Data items
________________________________________

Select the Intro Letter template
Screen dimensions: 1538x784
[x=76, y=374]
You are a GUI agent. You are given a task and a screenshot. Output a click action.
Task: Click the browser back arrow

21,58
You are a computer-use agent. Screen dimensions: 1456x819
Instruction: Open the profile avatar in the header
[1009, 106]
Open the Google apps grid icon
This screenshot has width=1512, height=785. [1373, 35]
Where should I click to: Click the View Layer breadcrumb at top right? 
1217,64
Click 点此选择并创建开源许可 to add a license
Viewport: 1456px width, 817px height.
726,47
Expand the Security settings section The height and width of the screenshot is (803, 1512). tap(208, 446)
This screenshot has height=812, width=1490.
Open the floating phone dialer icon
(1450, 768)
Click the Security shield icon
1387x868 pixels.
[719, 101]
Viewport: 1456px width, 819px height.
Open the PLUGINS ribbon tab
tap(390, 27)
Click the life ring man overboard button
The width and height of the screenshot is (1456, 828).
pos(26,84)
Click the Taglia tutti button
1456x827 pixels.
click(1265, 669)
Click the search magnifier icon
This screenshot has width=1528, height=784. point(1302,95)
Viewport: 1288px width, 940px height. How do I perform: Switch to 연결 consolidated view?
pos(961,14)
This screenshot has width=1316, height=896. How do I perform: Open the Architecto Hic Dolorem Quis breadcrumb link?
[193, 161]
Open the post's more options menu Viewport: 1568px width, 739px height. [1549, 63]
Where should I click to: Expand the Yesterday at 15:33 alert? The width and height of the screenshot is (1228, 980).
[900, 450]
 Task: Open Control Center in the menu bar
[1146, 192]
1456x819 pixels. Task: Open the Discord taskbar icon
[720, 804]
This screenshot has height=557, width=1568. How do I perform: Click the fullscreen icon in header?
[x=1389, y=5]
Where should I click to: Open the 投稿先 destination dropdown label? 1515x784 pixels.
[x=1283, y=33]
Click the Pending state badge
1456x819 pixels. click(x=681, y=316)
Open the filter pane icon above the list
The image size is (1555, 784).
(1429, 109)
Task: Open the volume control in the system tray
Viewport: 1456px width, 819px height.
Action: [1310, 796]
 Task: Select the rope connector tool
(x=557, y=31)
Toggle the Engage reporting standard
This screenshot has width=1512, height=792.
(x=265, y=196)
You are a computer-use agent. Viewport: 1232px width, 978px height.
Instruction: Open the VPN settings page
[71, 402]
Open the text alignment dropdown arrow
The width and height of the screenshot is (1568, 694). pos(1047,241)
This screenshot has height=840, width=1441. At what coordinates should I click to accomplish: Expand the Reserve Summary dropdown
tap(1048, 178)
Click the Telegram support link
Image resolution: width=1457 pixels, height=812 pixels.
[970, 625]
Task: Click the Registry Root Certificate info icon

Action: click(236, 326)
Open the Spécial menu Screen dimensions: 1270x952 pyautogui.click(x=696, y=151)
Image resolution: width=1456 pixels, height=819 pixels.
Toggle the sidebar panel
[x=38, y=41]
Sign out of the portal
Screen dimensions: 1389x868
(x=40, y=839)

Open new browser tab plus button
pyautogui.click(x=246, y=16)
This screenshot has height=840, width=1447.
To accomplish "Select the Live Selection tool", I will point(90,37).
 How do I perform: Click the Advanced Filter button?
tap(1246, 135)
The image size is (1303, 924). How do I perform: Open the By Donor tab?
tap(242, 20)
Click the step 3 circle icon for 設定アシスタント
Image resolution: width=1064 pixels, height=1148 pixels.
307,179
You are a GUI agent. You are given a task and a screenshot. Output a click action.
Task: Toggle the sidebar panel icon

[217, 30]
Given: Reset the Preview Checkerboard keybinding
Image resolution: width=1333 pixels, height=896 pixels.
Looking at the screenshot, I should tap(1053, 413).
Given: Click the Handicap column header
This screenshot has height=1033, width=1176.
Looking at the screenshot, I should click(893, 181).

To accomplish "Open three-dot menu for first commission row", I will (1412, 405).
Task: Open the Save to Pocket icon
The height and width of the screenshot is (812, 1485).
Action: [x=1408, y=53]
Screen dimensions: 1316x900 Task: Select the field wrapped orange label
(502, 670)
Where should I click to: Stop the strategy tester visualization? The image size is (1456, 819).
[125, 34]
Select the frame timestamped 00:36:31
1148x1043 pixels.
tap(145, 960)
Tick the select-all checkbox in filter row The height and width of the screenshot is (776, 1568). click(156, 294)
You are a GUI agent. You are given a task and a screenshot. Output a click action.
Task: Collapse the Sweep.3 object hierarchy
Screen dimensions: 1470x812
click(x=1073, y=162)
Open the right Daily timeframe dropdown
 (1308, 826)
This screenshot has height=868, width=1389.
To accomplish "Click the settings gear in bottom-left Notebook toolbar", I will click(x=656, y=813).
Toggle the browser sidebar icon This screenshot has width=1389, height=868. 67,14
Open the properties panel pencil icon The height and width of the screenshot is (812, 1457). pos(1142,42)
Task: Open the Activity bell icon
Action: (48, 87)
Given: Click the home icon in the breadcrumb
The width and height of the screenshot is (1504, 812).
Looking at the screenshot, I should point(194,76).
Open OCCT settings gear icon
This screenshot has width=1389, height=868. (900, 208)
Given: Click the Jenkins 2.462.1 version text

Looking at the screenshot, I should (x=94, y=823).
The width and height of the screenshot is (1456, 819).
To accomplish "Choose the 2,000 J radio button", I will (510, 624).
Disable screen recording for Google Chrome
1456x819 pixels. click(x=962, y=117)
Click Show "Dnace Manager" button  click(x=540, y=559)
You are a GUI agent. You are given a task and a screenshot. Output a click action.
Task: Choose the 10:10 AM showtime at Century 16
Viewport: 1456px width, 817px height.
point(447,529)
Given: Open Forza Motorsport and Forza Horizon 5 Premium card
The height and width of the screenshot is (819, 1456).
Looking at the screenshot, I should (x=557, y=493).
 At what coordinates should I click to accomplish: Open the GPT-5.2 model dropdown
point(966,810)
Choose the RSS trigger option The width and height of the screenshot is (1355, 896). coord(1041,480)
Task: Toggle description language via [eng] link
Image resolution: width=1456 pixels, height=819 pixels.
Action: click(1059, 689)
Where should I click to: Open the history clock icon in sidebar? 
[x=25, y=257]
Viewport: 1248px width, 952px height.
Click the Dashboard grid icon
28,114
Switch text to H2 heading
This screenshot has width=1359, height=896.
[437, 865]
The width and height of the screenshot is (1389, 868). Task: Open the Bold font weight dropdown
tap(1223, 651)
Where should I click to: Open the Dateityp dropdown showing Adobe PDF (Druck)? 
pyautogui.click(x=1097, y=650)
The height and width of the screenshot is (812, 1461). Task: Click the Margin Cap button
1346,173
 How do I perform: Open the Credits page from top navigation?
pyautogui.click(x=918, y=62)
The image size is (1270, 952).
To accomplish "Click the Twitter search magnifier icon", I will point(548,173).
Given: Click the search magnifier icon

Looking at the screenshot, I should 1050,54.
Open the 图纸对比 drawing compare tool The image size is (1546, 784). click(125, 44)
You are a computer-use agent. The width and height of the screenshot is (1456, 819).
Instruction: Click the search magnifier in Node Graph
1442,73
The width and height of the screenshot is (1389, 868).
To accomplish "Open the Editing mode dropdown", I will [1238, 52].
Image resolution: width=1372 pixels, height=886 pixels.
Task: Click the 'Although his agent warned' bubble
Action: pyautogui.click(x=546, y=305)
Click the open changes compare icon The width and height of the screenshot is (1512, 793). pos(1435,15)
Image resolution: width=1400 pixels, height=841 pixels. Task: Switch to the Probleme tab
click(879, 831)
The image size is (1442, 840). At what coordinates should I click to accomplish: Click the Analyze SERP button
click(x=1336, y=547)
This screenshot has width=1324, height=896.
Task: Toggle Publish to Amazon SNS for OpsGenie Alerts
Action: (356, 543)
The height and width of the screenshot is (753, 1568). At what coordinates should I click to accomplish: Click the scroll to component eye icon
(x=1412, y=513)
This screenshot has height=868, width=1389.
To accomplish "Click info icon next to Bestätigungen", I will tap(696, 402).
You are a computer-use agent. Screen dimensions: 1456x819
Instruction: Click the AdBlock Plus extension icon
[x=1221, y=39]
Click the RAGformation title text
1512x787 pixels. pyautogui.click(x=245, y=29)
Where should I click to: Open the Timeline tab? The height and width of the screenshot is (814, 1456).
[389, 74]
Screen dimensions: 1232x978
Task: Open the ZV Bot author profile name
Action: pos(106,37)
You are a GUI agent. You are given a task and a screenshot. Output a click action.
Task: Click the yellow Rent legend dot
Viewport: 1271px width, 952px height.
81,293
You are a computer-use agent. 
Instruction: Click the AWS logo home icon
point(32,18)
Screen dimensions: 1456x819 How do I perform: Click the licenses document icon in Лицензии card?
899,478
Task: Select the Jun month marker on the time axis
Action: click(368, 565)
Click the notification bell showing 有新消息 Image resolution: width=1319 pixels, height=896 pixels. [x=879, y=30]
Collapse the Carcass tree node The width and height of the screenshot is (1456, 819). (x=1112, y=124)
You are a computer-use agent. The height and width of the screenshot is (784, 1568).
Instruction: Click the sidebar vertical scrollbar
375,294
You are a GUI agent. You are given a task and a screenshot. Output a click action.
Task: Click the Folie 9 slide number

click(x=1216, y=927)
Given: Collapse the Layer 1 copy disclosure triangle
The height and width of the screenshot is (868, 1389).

________________________________________

--- ACTIVITY ---
Filter the records for the word "Choose" and show every line that has it.

--- RESPONSE BOX ---
To accomplish "Choose the 2,000 J radio button", I will (510, 624).
Task: Choose the 10:10 AM showtime at Century 16
Choose the RSS trigger option The width and height of the screenshot is (1355, 896). coord(1041,480)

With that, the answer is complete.